The Shell Petroleum Development Company of Nigeria Limited (SPDC), in which TotalEnergies holds a 10% stake, has struggled with hundreds of onshore oil spills as a result of theft, sabotage and operational issues that led to costly repairs and high-profile lawsuits over the years.
“We want to divest our share of SPDC, and we are looking to reshape the portfolio,” Pouyanne said at TotalEnergies’ annual results presentation on Wednesday.
“Fundamentally it’s because producing this oil in the Niger delta is not in line with our [Health, Security and Environmental] policies, it’s a real difficulty.”
SPDC operates a network of pipelines, 263 oil wells, 56 gas wells, six gas plants, two oil export terminals and a power plant, according to its website.
TotalEnergies is the latest international oil company seeking to withdraw from Nigeria’s onshore sector after decades of operations. But the French group, which produced a total of 219,000 barrels of oil equivalent per day in 2023 in Nigeria, remains a major operator of offshore fields in the West African country. Earlier this week it announced the start-up of the Akpo West oilfield located 135 kilometres off the coast.
Shell last month announced it had agreed to sell its 30% stake in SPDC to a consortium of five mostly local companies for up to $2.4 billion.

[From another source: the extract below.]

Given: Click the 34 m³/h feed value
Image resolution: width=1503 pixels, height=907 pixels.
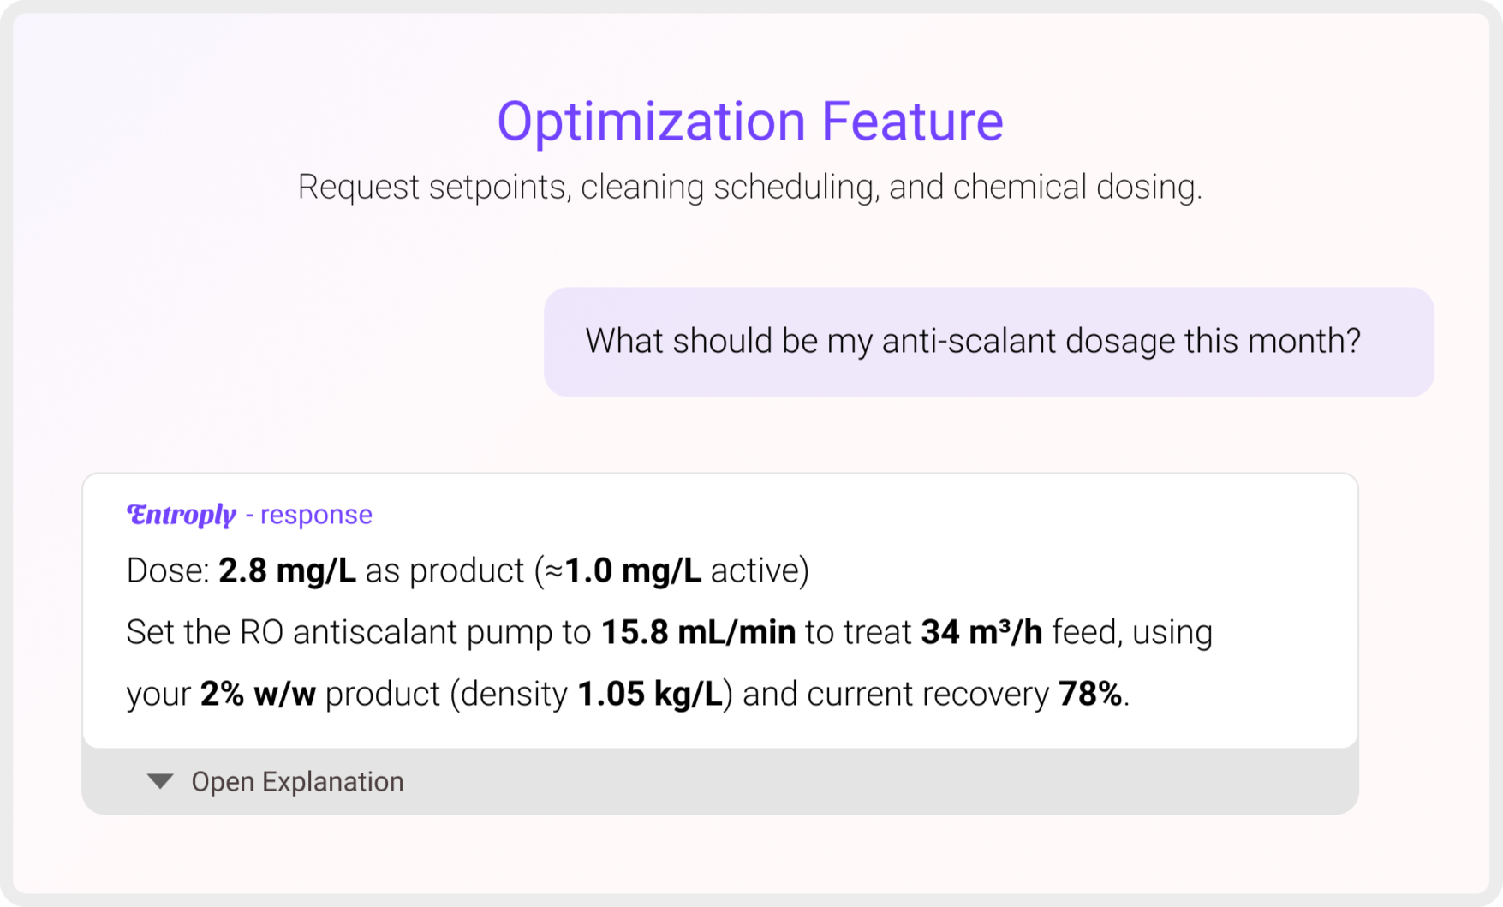Looking at the screenshot, I should pyautogui.click(x=981, y=632).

Other partners in the joint venture are the state’s Nigerian National Petroleum Corporation (NNPC), which holds 55% and Italy’s Eni with 5%.
Pouyanne said TotalEnergies would keep its Nigerian gas resources, which he described as crucial for the company’s planned expansion of liquefied natural gas development in coming years.
Any sale would require Nigerian government approval.